> [EXERCISE TASKS]:
1/ Reproduce everything in the Kashmir editorial from "The report of" down to "December 18, 2009.", changing "eagerly awaited" to "keenly anticipated".
2/ According to the Kashmir editorial, on what date did the chairmen of four Working Groups present their reports to the third Round Table Conference in New Delhi?

> [PROVIDED PASSAGE]:
+===+
A cruel hoax

Published : Feb 12, 2010 00:00 IST

IN a constructive approach, Prime Minister Manmohan Singh convened three Round Table Conferences on the Kashmir problem. At the second, in Srinagar on May 24 and 25, 2006, five Working Groups were set up. The Chairmen of four groups presented their Reports to the third RTC in New Delhi on April 24, 2007 N.C. Saxena on good governance; C. Rangarajan on economic development; M.K. Rasgotra on strengthening relations across the Line of Control (LoC); and Mohammad Hamid Ansari on confidence-building measures (CBMs) across segments of society in the State. All, particularly the last two, were able documents. It is another matter that they were pigeonholed.

The report of the fifth group, headed by Justice (retd.) S. Saghir Ahmad, former Chief Justice of the Jammu and Kashmir High Court and judge of the Supreme Court, on Centre-State relations was the most sensitive. If wisely written, the report could have served as a basis for all-party dialogue and invested the RTCs with success. The Working Group was formed to find a common ground on self-rule, autonomy and regional aspirations. More than any other report, this was eagerly awaited. The Group held five meetings between December 1, 2006, and September 3, 2007, when Saghir Ahmad assured the members of [sic] convening its next, and apparently final, meeting soon. However, the Group never met since then (Zulfikar Majid; Greater Kashmir; October 24, 2009). No prizes are given for guessing how he came to submit the report suddenly on December 18, 2009.
+===+
> [THE DATA]:
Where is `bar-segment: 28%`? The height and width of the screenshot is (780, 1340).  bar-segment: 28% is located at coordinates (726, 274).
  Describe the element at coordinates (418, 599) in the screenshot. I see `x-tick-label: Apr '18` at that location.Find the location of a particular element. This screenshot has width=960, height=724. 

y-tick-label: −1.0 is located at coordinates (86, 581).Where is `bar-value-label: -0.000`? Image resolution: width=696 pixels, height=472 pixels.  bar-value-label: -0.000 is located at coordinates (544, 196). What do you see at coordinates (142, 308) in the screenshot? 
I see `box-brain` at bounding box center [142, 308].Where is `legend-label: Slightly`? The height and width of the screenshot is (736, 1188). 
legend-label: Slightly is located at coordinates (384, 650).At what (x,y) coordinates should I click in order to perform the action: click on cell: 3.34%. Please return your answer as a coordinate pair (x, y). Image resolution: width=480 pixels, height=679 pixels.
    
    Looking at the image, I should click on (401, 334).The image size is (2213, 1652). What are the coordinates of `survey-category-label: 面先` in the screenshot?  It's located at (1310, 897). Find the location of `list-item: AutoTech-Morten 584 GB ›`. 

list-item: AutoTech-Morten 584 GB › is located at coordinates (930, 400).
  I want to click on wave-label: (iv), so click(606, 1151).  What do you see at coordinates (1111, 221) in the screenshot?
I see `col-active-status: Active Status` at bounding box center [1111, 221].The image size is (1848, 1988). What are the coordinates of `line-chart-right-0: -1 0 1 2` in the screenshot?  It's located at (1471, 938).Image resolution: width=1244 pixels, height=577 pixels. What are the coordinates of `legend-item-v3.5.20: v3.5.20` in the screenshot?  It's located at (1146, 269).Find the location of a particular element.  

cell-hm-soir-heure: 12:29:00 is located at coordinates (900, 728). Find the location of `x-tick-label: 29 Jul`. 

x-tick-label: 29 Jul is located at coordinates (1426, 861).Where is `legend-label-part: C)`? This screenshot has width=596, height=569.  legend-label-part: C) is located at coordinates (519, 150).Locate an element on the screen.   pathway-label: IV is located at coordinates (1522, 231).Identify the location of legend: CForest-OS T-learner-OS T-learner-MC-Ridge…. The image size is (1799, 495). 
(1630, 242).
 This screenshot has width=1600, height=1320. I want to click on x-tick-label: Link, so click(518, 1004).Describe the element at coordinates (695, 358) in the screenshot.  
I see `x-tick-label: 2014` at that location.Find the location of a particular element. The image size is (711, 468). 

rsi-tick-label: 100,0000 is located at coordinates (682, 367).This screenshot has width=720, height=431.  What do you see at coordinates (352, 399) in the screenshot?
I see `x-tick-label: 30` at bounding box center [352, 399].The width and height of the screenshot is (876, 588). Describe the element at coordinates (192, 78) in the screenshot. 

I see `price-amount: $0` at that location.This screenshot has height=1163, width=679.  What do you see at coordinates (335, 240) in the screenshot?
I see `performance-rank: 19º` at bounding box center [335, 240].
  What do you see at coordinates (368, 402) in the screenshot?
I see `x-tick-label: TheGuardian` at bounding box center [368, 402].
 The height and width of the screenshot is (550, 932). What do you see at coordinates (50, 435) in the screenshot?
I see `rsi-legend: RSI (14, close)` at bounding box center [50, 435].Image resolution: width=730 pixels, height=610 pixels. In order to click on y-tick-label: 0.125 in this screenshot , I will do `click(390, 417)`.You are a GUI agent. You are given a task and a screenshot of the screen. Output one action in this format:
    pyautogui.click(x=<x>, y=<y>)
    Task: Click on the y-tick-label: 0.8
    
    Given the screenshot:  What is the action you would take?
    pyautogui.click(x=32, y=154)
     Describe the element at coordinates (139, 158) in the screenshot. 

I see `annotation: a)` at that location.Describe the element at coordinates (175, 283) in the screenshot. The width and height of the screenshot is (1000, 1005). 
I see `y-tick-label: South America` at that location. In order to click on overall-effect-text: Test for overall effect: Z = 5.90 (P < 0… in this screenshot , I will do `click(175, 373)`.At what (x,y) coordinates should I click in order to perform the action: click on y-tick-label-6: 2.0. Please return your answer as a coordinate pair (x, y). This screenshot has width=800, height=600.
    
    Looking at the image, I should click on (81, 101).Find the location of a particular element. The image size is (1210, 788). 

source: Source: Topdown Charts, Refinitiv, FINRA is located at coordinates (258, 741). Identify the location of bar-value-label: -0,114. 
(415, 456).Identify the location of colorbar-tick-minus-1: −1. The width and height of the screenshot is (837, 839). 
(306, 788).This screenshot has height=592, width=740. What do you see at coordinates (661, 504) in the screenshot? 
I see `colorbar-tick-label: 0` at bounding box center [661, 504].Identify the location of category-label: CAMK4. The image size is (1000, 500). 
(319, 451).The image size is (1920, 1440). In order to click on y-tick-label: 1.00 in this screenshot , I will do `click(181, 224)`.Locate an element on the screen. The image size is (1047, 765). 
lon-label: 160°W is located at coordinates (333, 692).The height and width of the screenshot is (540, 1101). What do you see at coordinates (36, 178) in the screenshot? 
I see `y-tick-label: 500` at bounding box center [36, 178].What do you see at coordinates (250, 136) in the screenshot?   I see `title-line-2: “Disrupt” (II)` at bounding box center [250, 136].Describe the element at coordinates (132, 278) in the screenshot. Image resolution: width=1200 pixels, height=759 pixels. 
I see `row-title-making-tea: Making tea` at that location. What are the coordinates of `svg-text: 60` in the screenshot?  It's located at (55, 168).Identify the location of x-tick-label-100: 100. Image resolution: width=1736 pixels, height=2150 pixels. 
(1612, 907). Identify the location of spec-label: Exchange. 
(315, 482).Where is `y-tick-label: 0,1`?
+===+
> [RESULTS FOR EACH TASK]:
1/
The report of the fifth group, headed by Justice (retd.) S. Saghir Ahmad, former Chief Justice of the Jammu and Kashmir High Court and judge of the Supreme Court, on Centre-State relations was the most sensitive. If wisely written, the report could have served as a basis for all-party dialogue and invested the RTCs with success. The Working Group was formed to find a common ground on self-rule, autonomy and regional aspirations. More than any other report, this was keenly anticipated. The Group held five meetings between December 1, 2006, and September 3, 2007, when Saghir Ahmad assured the members of [sic] convening its next, and apparently final, meeting soon. However, the Group never met since then (Zulfikar Majid; Greater Kashmir; October 24, 2009). No prizes are given for guessing how he came to submit the report suddenly on December 18, 2009.

2/ April 24, 2007